Читать книгу 📗 "Путь отмщения - Боумен Эрин"
— Попался, — шепчу я и нажимаю на курок.
Голова мерзавца откидывается назад, и он падает.
— Сума сойти! — бормочет Джесси.
Но мне даже некогда порадоваться его восхищению, потому что второй налетчик удирает со всех ног. Он бегом взбирается на противоположный берег, размахивая руками, и бахрома кожаной куртки хлопает на ветру, как крылья птицы, готовой взлететь.
Мигом вскакиваю, не желая упускать мерзавца.
Я достану его, па. Пристрелю его ради тебя.
— Нат, стой! — кричит мне Джесси, но ноги уже сами несут меня по каменистому склону вниз с нашего берега на середину русла, где между валунами тонким ручейком струится вода. Я почти успеваю укрыться за самой большой грудой камней, когда раздаются выстрелы и вода вскипает в нескольких шагах справа от меня. Вскидываю голову, но бандит по-прежнему карабкается вверх по склону спиной ко мне. Там же было всего две лошади. Две лошади, два всадника, если только…

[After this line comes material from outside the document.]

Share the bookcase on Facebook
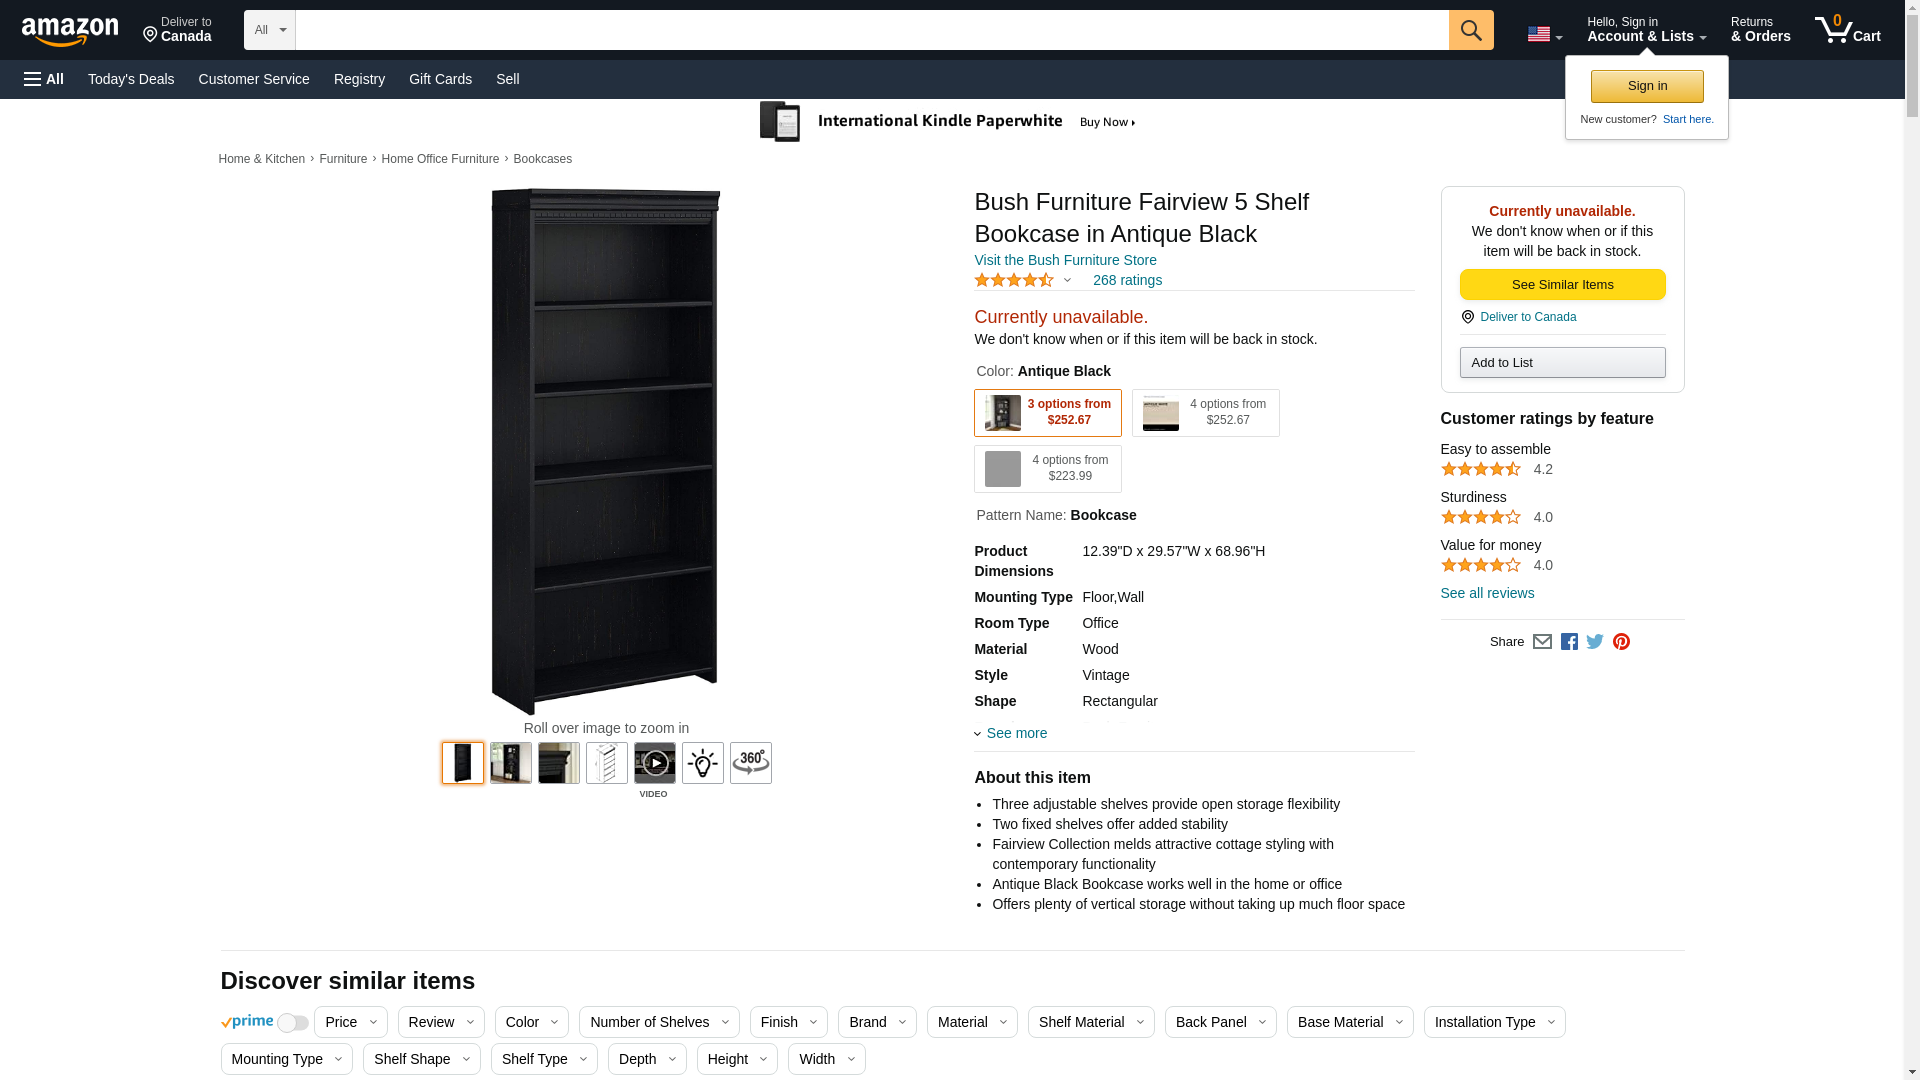This screenshot has height=1080, width=1920. 1569,642
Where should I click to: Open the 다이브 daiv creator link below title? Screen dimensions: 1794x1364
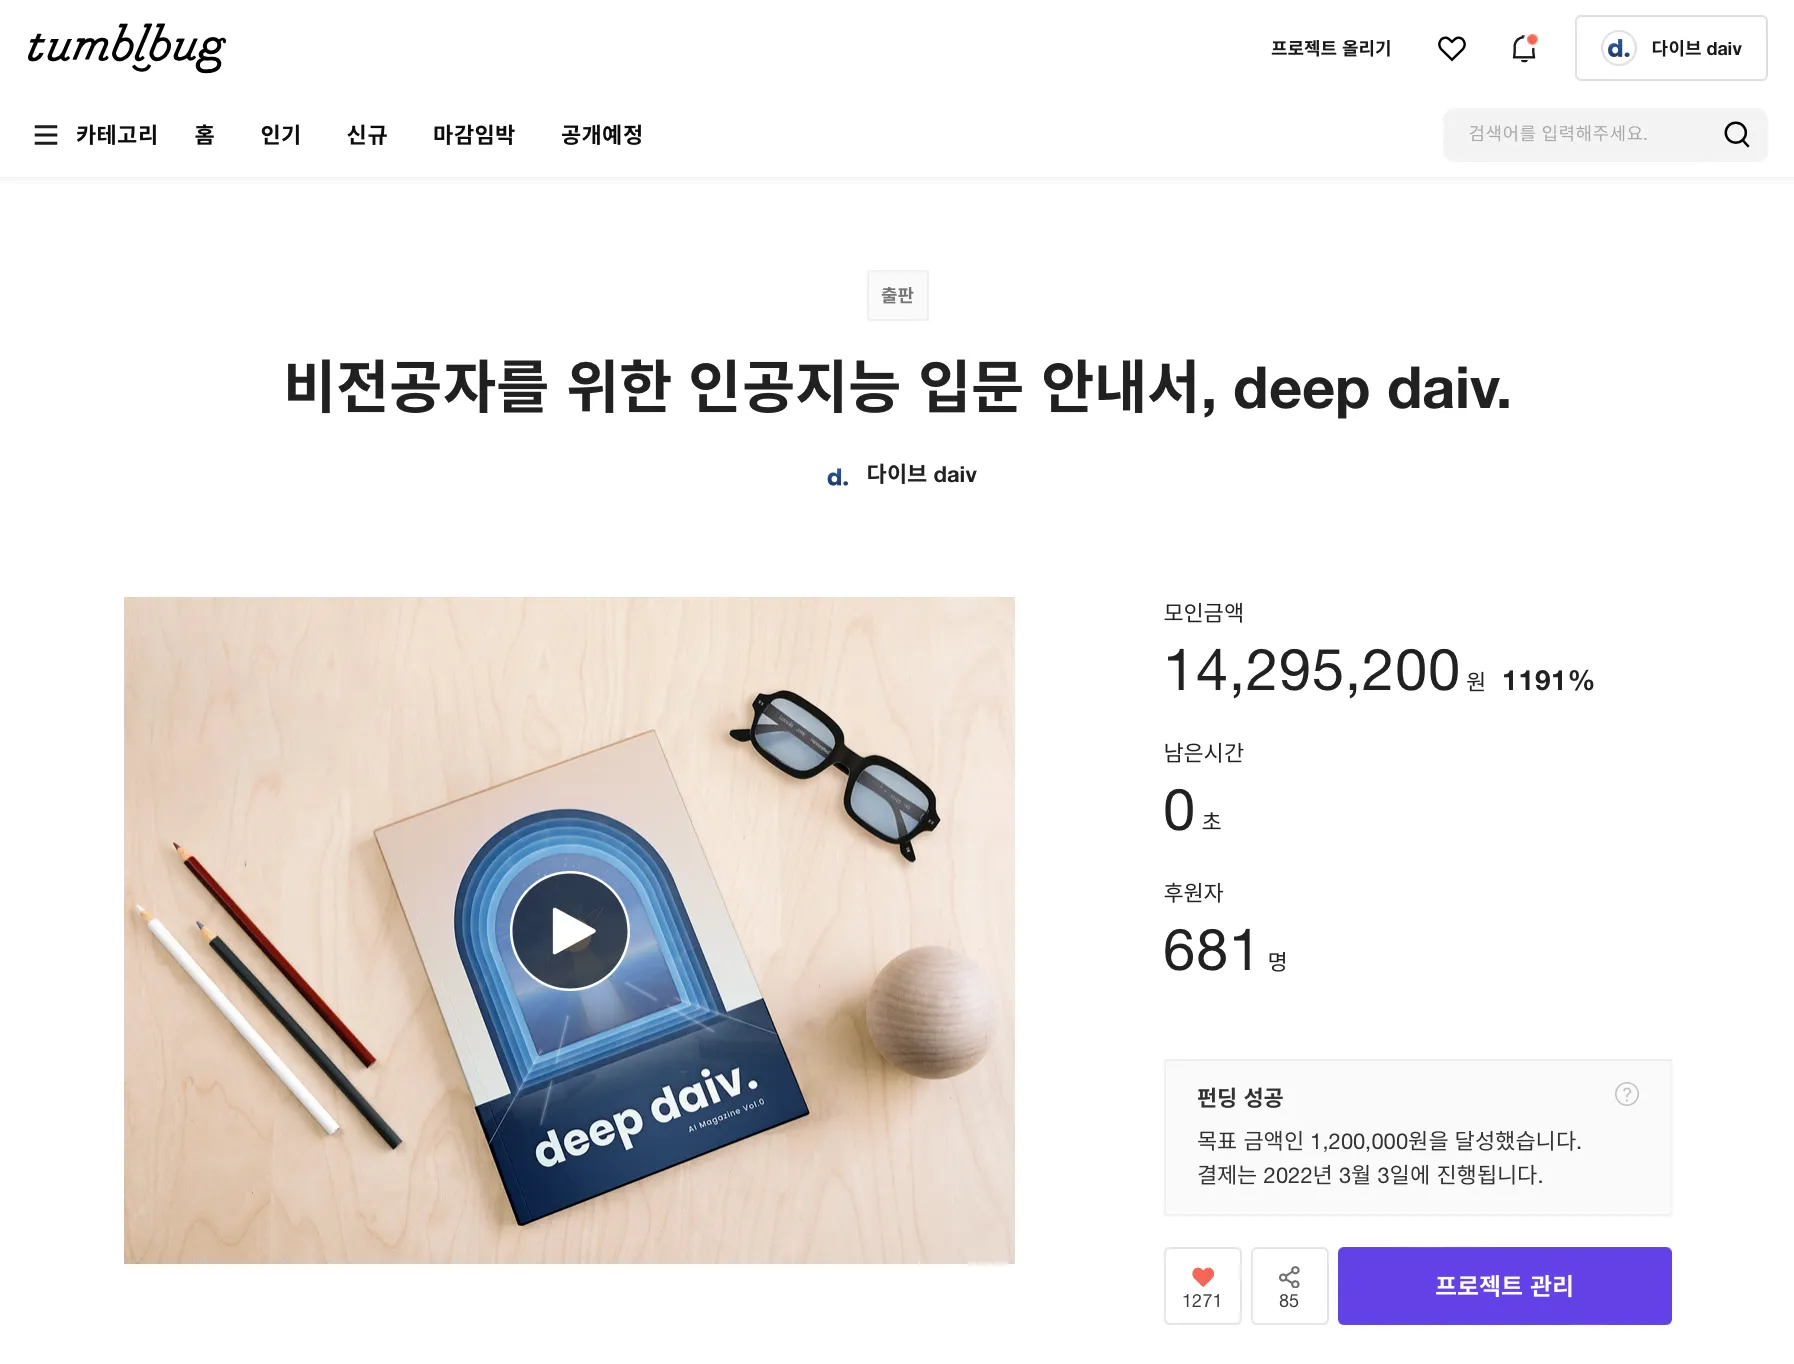pyautogui.click(x=902, y=475)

Еще один выстрел, и вода взрывается фонтанчиком прямо у меня под ногами.
— Ложись, Нат! — истошно орет Джесси. — Ложись, черт бы тебя подрал!
Я оглядываюсь через плечо и вижу, что Джесси несется ко мне, на бегу выхватывая ремингтоны и целясь куда-то вниз по течению. Поворачиваю голову, чтобы проследить направление, и только теперь замечаю третью лошадь. Всадник в седле щурится, вскинув ружье. Беглец предупредил его. Запасной план, чтобы обхитрить нас.
Джесси и негодяй из банды Роуза стреляют синхронно, оба выстрела — револьверный и ружейный — сливаются в один, но я знаю, который из них меня задел.
Пошатнувшись, я спотыкаюсь и падаю навзничь, со всей силы приложившись затылком о валун. Перед глазами все плывет. В плечо словно ткнули раскаленной кочергой, так оно горит. Ощущение знакомое, потому что однажды я возилась в сарае, когда папа клеймил двух наших коров, запнулась и упала на раскаленное тавро. Боль выворачивает все нутро наизнанку, и кажется, будто небо обрушивается на меня сверху.
Мир взрывается ослепительной белизной и грохотом пальбы.
Когда наступает тишина, я слышу, как Джесси зовет Билла, а потом крепкие руки поднимают меня с земли.
— Посмотри, что у него с головой, — приказывает Джесси. — Разбита?
— Нет, но шишка здоровенная. Куда его ранило?
— Кажется, в плечо, но я не знаю, насколько серьезно. — Я чувствую, как он прикасается к локтю, осторожно ощупывает плечо. — Нужно снять рубашку и перебинтовать рану, чтобы остановить кровь.
«Нет! — хочу крикнуть я. — Не смей!»
Но пальцы Джесси уже проворно расстегивают пуговицы.
Он распахивает рубашку.
Билл чертыхается.
— Господи, Нат, — говорит Джесси. — Господи Иисусе.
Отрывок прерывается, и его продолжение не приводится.